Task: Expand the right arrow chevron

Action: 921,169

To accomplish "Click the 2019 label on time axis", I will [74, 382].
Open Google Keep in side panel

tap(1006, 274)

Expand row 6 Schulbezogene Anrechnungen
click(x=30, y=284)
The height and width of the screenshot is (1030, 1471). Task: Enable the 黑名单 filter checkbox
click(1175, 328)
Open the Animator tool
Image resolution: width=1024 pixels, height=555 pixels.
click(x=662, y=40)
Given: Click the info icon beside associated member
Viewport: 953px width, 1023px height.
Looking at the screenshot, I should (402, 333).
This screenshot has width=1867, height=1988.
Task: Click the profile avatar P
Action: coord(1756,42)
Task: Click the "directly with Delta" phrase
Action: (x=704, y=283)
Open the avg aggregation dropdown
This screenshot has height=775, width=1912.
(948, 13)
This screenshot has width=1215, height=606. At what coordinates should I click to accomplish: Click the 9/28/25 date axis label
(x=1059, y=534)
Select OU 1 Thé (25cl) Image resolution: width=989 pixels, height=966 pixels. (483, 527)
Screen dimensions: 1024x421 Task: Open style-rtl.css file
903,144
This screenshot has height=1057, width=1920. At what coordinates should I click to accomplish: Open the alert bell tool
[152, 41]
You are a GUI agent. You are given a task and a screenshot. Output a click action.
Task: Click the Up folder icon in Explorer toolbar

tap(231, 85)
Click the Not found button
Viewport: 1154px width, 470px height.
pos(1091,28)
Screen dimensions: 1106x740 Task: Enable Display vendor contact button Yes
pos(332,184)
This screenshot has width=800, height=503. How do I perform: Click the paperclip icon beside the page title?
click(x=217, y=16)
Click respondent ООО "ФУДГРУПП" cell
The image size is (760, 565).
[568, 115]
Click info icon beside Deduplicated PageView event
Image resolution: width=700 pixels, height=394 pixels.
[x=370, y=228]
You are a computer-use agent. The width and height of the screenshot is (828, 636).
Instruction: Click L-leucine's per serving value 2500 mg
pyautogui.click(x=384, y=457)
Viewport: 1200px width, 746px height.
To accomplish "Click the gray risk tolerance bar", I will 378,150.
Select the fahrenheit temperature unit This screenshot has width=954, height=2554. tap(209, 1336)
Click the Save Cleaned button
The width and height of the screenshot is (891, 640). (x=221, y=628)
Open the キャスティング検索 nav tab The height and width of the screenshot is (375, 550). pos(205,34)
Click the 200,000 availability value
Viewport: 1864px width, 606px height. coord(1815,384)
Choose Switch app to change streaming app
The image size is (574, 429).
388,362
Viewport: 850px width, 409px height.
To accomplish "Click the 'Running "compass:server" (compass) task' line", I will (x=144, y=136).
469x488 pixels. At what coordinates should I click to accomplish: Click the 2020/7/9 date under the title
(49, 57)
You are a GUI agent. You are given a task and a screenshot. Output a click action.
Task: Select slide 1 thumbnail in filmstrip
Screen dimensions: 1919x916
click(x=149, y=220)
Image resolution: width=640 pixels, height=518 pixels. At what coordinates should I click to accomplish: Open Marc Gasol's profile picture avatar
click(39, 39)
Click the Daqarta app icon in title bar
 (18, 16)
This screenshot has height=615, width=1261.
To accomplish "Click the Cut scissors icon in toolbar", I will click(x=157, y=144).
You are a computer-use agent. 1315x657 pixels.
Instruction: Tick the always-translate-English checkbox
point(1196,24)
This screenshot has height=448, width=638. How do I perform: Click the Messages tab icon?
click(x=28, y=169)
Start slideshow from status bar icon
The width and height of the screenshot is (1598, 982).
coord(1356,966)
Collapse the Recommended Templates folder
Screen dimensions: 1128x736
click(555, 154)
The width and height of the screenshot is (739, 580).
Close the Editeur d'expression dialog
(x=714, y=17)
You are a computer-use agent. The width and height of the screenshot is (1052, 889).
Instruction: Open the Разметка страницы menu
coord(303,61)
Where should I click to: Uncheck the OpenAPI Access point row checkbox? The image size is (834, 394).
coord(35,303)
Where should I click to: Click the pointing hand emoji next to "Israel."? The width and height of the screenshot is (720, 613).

□ □ □

*TASK*: The full set of entries must be restated exactly, with none omitted.

*OUTPUT BELOW*:
Task: Expand the right arrow chevron

Action: 921,169

To accomplish "Click the 2019 label on time axis", I will [74, 382].
Open Google Keep in side panel

tap(1006, 274)

Expand row 6 Schulbezogene Anrechnungen
click(x=30, y=284)
The height and width of the screenshot is (1030, 1471). Task: Enable the 黑名单 filter checkbox
click(1175, 328)
Open the Animator tool
Image resolution: width=1024 pixels, height=555 pixels.
click(x=662, y=40)
Given: Click the info icon beside associated member
Viewport: 953px width, 1023px height.
Looking at the screenshot, I should (402, 333).
This screenshot has width=1867, height=1988.
Task: Click the profile avatar P
Action: coord(1756,42)
Task: Click the "directly with Delta" phrase
Action: (x=704, y=283)
Open the avg aggregation dropdown
This screenshot has height=775, width=1912.
(948, 13)
This screenshot has width=1215, height=606. At what coordinates should I click to accomplish: Click the 9/28/25 date axis label
(x=1059, y=534)
Select OU 1 Thé (25cl) Image resolution: width=989 pixels, height=966 pixels. (483, 527)
Screen dimensions: 1024x421 Task: Open style-rtl.css file
903,144
This screenshot has height=1057, width=1920. At what coordinates should I click to accomplish: Open the alert bell tool
[152, 41]
You are a GUI agent. You are given a task and a screenshot. Output a click action.
Task: Click the Up folder icon in Explorer toolbar

tap(231, 85)
Click the Not found button
Viewport: 1154px width, 470px height.
pos(1091,28)
Screen dimensions: 1106x740 Task: Enable Display vendor contact button Yes
pos(332,184)
This screenshot has width=800, height=503. How do I perform: Click the paperclip icon beside the page title?
click(x=217, y=16)
Click respondent ООО "ФУДГРУПП" cell
The image size is (760, 565).
[568, 115]
Click info icon beside Deduplicated PageView event
Image resolution: width=700 pixels, height=394 pixels.
[x=370, y=228]
You are a computer-use agent. The width and height of the screenshot is (828, 636).
Instruction: Click L-leucine's per serving value 2500 mg
pyautogui.click(x=384, y=457)
Viewport: 1200px width, 746px height.
To accomplish "Click the gray risk tolerance bar", I will 378,150.
Select the fahrenheit temperature unit This screenshot has width=954, height=2554. tap(209, 1336)
Click the Save Cleaned button
The width and height of the screenshot is (891, 640). (x=221, y=628)
Open the キャスティング検索 nav tab The height and width of the screenshot is (375, 550). pos(205,34)
Click the 200,000 availability value
Viewport: 1864px width, 606px height. coord(1815,384)
Choose Switch app to change streaming app
The image size is (574, 429).
388,362
Viewport: 850px width, 409px height.
To accomplish "Click the 'Running "compass:server" (compass) task' line", I will (x=144, y=136).
469x488 pixels. At what coordinates should I click to accomplish: Click the 2020/7/9 date under the title
(49, 57)
You are a GUI agent. You are given a task and a screenshot. Output a click action.
Task: Select slide 1 thumbnail in filmstrip
Screen dimensions: 1919x916
click(x=149, y=220)
Image resolution: width=640 pixels, height=518 pixels. At what coordinates should I click to accomplish: Open Marc Gasol's profile picture avatar
click(39, 39)
Click the Daqarta app icon in title bar
 (18, 16)
This screenshot has height=615, width=1261.
To accomplish "Click the Cut scissors icon in toolbar", I will click(x=157, y=144).
You are a computer-use agent. 1315x657 pixels.
Instruction: Tick the always-translate-English checkbox
point(1196,24)
This screenshot has height=448, width=638. How do I perform: Click the Messages tab icon?
click(x=28, y=169)
Start slideshow from status bar icon
The width and height of the screenshot is (1598, 982).
coord(1356,966)
Collapse the Recommended Templates folder
Screen dimensions: 1128x736
click(555, 154)
The width and height of the screenshot is (739, 580).
Close the Editeur d'expression dialog
(x=714, y=17)
You are a computer-use agent. The width and height of the screenshot is (1052, 889).
Instruction: Open the Разметка страницы menu
coord(303,61)
Where should I click to: Uncheck the OpenAPI Access point row checkbox? The image size is (834, 394).
coord(35,303)
Where should I click to: Click the pointing hand emoji next to "Israel."? The width and height of the screenshot is (720, 613).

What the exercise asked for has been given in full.